(Saved entries)
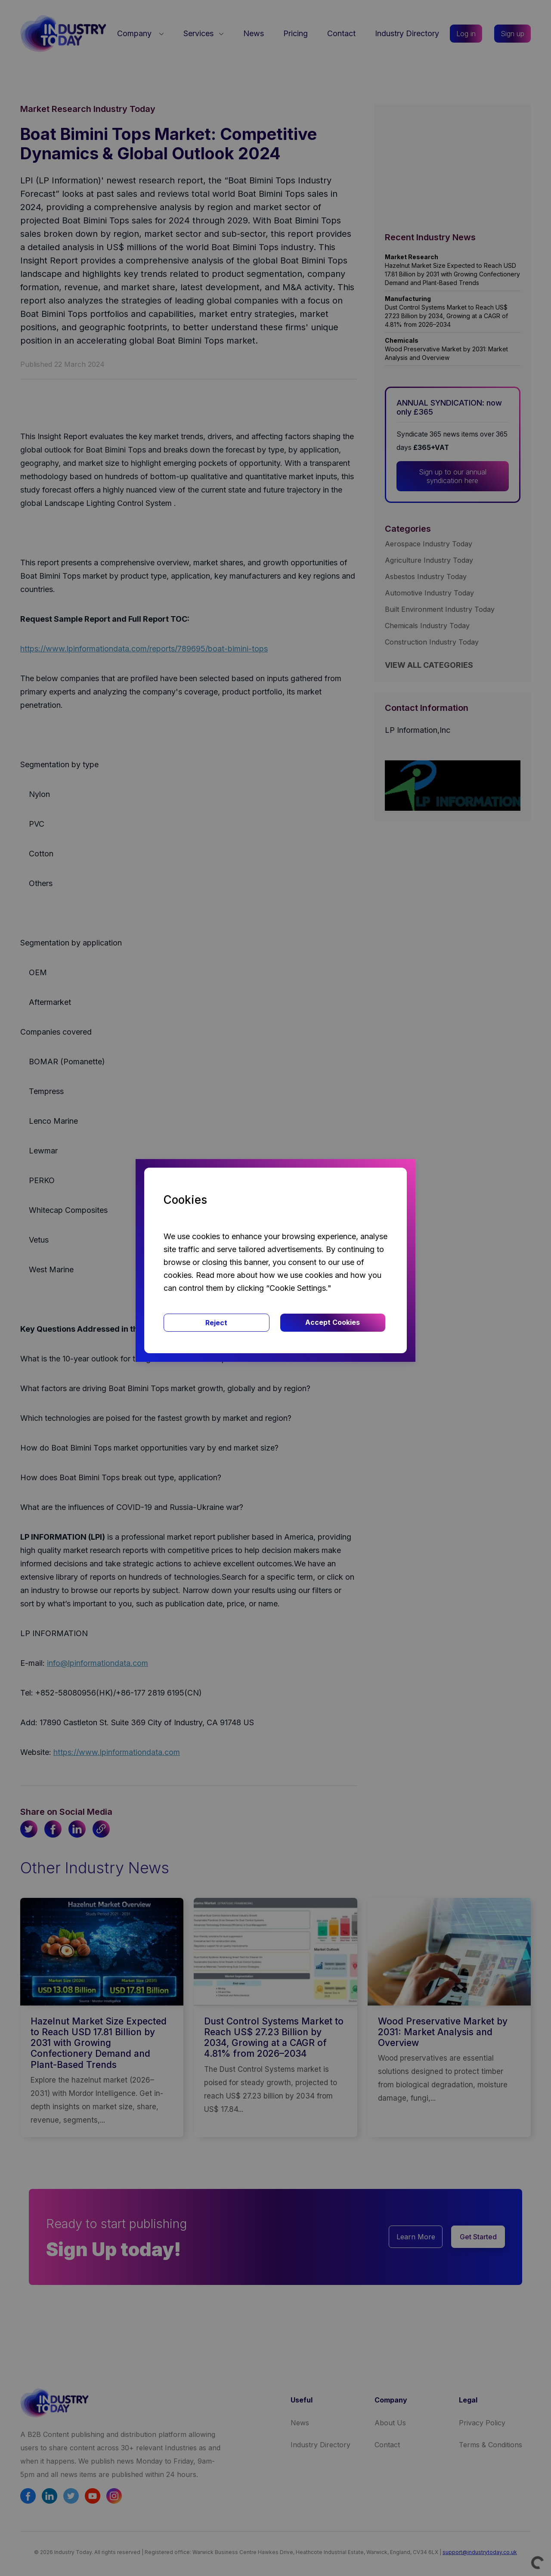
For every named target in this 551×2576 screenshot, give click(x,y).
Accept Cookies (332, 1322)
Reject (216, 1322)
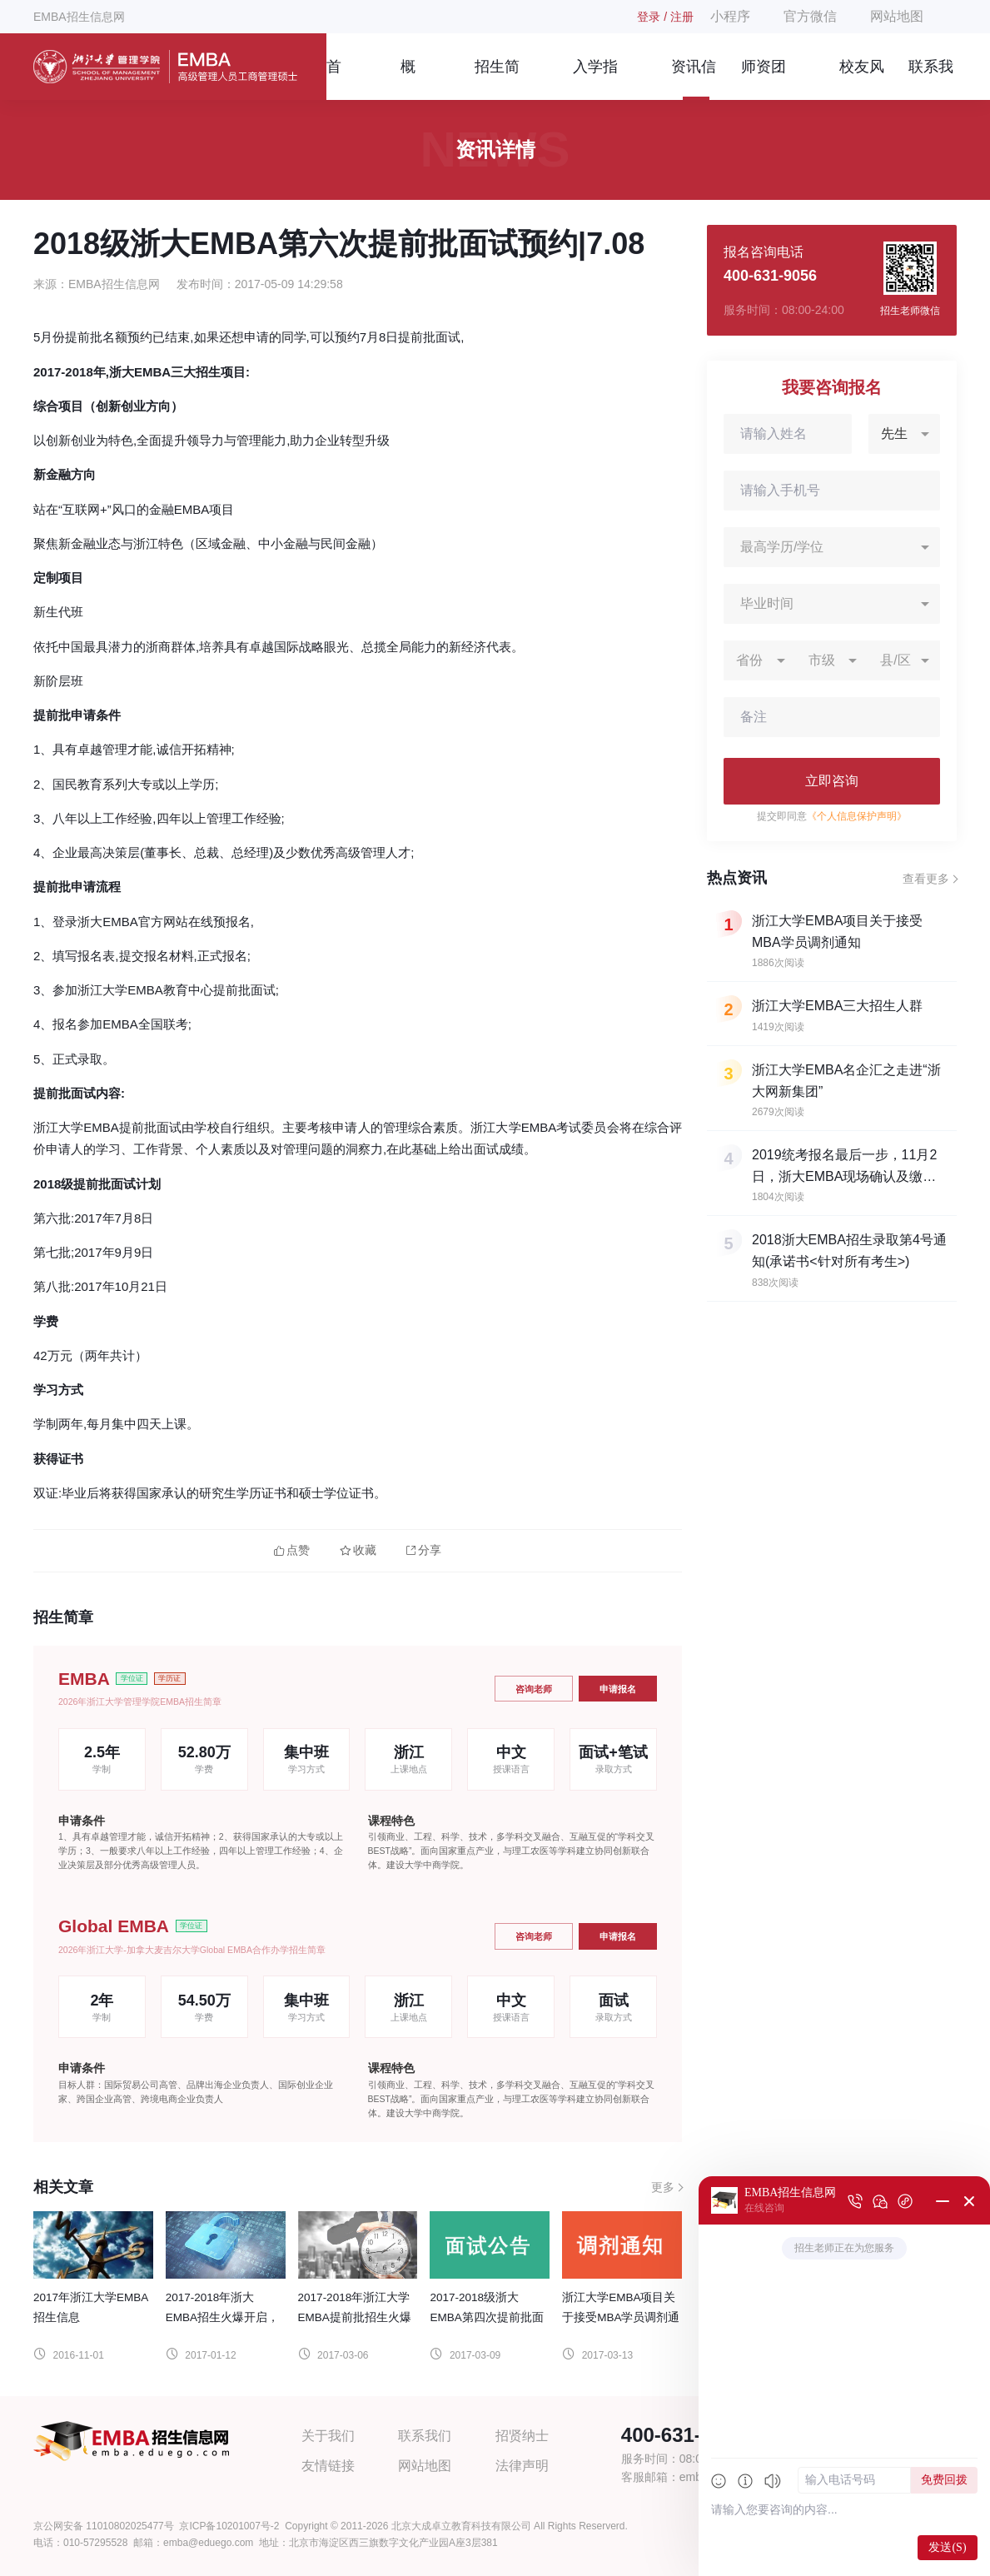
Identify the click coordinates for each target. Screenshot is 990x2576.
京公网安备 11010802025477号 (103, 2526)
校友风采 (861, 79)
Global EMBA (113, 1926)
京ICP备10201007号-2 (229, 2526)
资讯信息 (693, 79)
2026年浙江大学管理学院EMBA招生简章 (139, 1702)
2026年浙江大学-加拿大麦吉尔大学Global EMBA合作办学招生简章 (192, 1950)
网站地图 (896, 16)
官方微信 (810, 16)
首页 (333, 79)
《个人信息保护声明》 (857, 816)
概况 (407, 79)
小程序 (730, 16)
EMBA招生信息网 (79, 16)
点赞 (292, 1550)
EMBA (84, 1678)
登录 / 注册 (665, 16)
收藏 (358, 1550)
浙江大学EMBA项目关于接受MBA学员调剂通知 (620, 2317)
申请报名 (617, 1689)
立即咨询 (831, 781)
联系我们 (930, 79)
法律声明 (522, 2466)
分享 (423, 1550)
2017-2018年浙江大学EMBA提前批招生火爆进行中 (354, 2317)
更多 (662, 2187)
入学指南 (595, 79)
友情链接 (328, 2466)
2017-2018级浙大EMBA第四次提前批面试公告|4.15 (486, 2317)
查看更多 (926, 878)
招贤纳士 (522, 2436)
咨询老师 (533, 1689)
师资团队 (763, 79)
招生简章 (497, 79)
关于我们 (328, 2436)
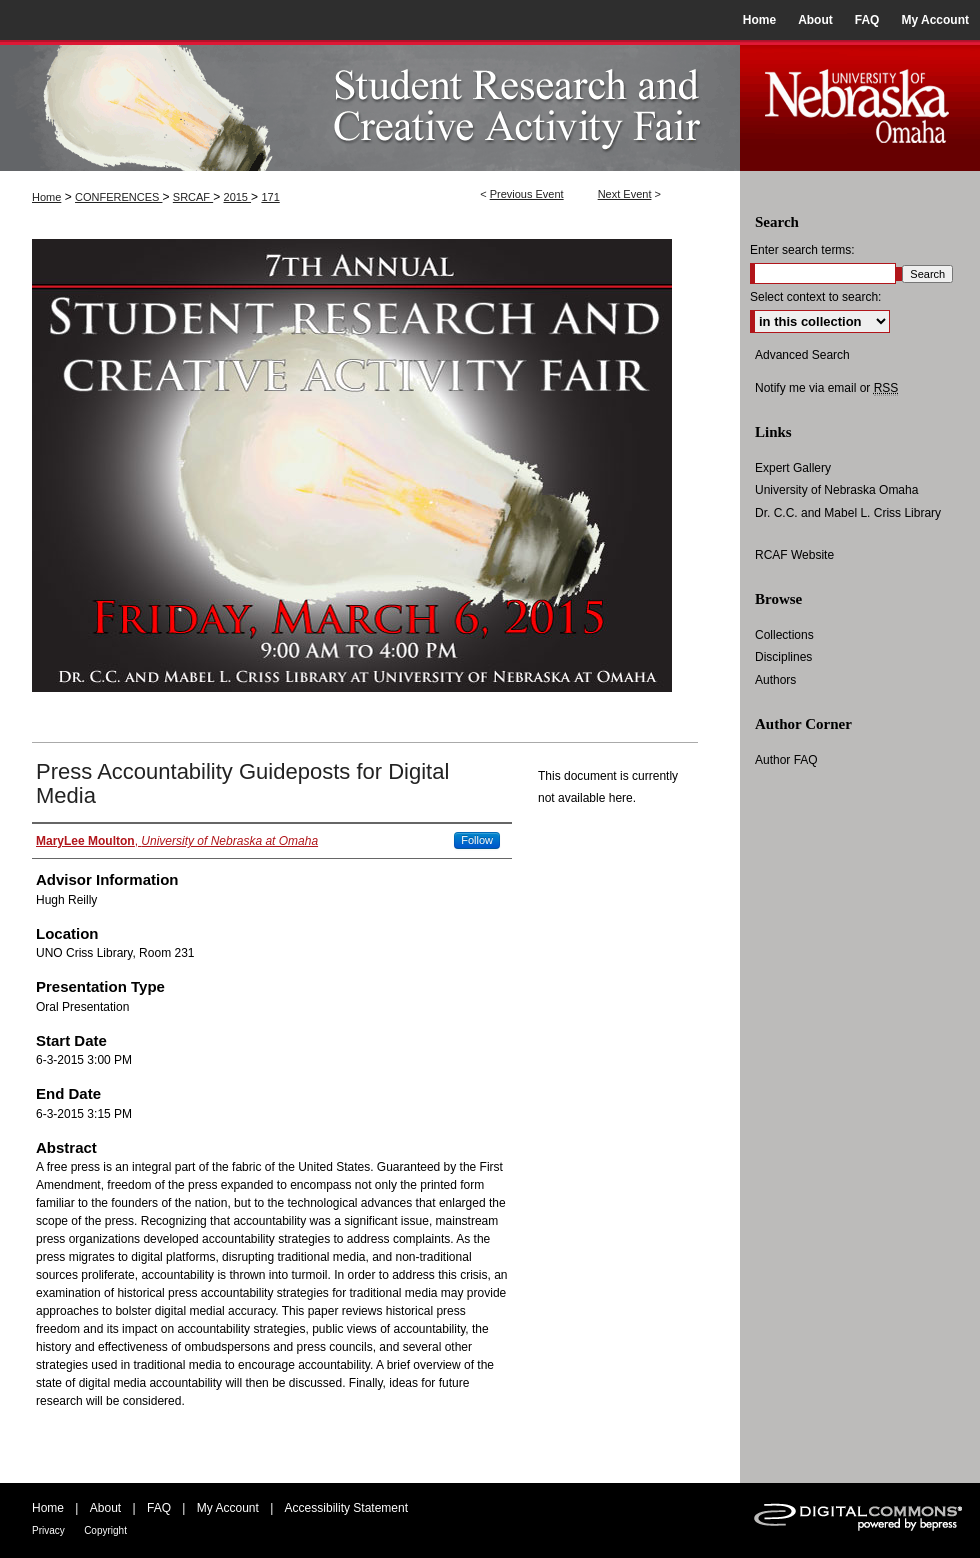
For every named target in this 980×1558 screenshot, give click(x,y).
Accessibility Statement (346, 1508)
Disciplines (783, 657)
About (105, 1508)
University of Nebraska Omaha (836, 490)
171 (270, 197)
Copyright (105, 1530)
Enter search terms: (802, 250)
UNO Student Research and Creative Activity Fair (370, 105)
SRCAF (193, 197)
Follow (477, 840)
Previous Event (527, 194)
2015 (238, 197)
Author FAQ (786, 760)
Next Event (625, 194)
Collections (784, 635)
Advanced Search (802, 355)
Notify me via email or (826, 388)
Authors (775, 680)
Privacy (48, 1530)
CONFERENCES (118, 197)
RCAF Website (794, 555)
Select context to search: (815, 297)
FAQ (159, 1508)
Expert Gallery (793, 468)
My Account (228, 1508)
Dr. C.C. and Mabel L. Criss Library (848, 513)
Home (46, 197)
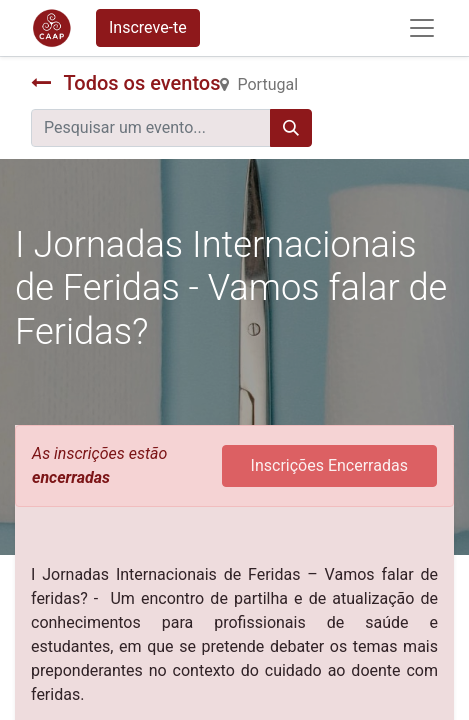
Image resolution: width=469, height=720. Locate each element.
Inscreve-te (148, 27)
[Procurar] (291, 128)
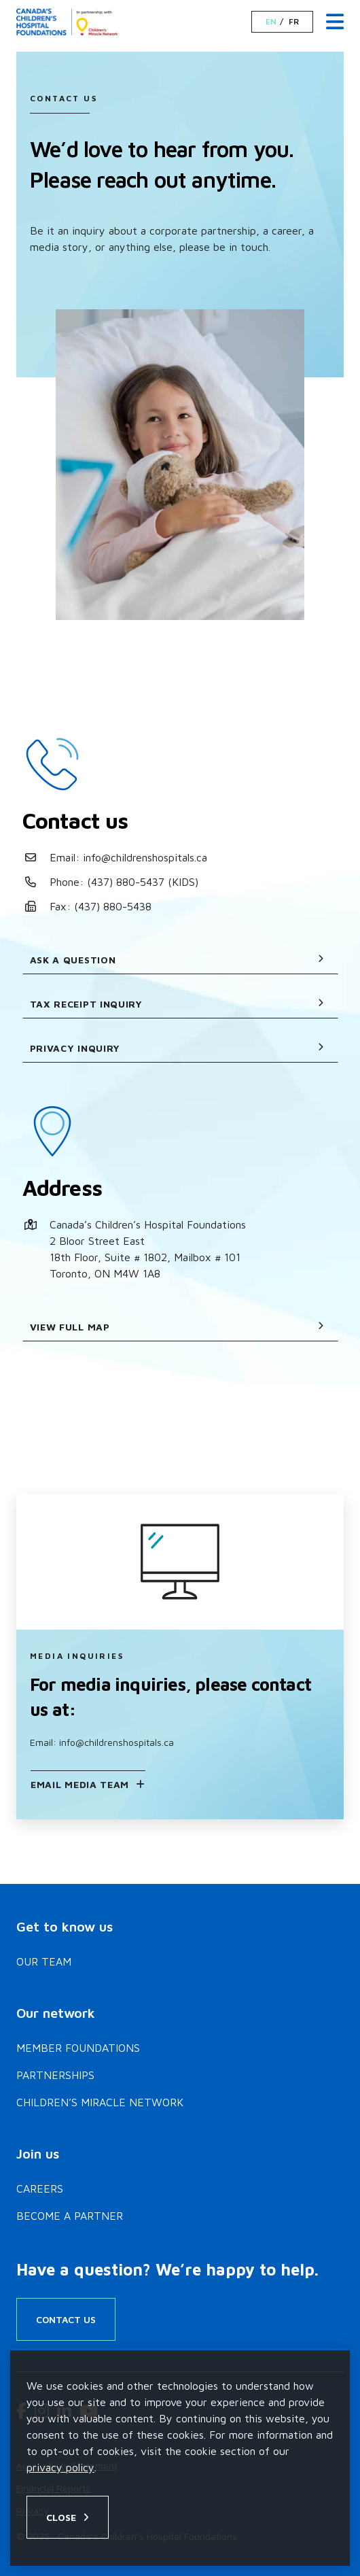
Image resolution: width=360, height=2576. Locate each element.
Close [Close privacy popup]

** WHAT IS NEEDED **
Reproduce all of the material above line for line, leaving out the pictures.

** FULL OUTPUT **
For every named target in this 551×2576 screenshot, give click(x,y).
Accept Cookies (332, 1322)
Reject (216, 1322)
Identify the click coordinates for each target. Screenshot is 990x2576.
京公网安备 11010802025477号 (103, 2526)
校友风采 (861, 79)
Global EMBA (113, 1926)
京ICP备10201007号-2 (229, 2526)
资讯信息 (693, 79)
2026年浙江大学管理学院EMBA招生简章 (139, 1702)
2026年浙江大学-加拿大麦吉尔大学Global EMBA合作办学招生简章 (192, 1950)
网站地图 (896, 16)
官方微信 (810, 16)
首页 (333, 79)
《个人信息保护声明》 (857, 816)
概况 (407, 79)
小程序 (730, 16)
EMBA招生信息网 (79, 16)
点赞 (292, 1550)
EMBA (84, 1678)
登录 / 注册 (665, 16)
收藏 (358, 1550)
浙江大学EMBA项目关于接受MBA学员调剂通知 (620, 2317)
申请报名 (617, 1689)
立即咨询 (831, 781)
联系我们 (930, 79)
法律声明 (522, 2466)
分享 (423, 1550)
2017-2018年浙江大学EMBA提前批招生火爆进行中 (354, 2317)
更多 (662, 2187)
入学指南 (595, 79)
友情链接 (328, 2466)
2017-2018级浙大EMBA第四次提前批面试公告|4.15 (486, 2317)
查看更多 (926, 878)
招贤纳士 (522, 2436)
咨询老师 (533, 1689)
师资团队 (763, 79)
招生简章 (497, 79)
关于我们 (328, 2436)
For every named target in this 980×1558 screenshot, give click(x,y).
Accessibility Statement (346, 1508)
Disciplines (783, 657)
About (105, 1508)
University of Nebraska Omaha (836, 490)
171 (270, 197)
Copyright (105, 1530)
Enter search terms: (802, 250)
UNO Student Research and Creative Activity Fair (370, 105)
SRCAF (193, 197)
Follow (477, 840)
Previous Event (527, 194)
2015 (238, 197)
Author FAQ (786, 760)
Next Event (625, 194)
Collections (784, 635)
Advanced Search (802, 355)
Notify me via email or (826, 388)
Authors (775, 680)
Privacy (48, 1530)
CONFERENCES (118, 197)
RCAF Website (794, 555)
Select context to search: (815, 297)
FAQ (159, 1508)
Expert Gallery (793, 468)
My Account (228, 1508)
Dr. C.C. and Mabel L. Criss Library (848, 513)
Home (46, 197)
Image resolution: width=469, height=720. Locate each element.
Inscreve-te (148, 27)
[Procurar] (291, 128)
Image resolution: width=360, height=2576. Locate each element.
Close [Close privacy popup]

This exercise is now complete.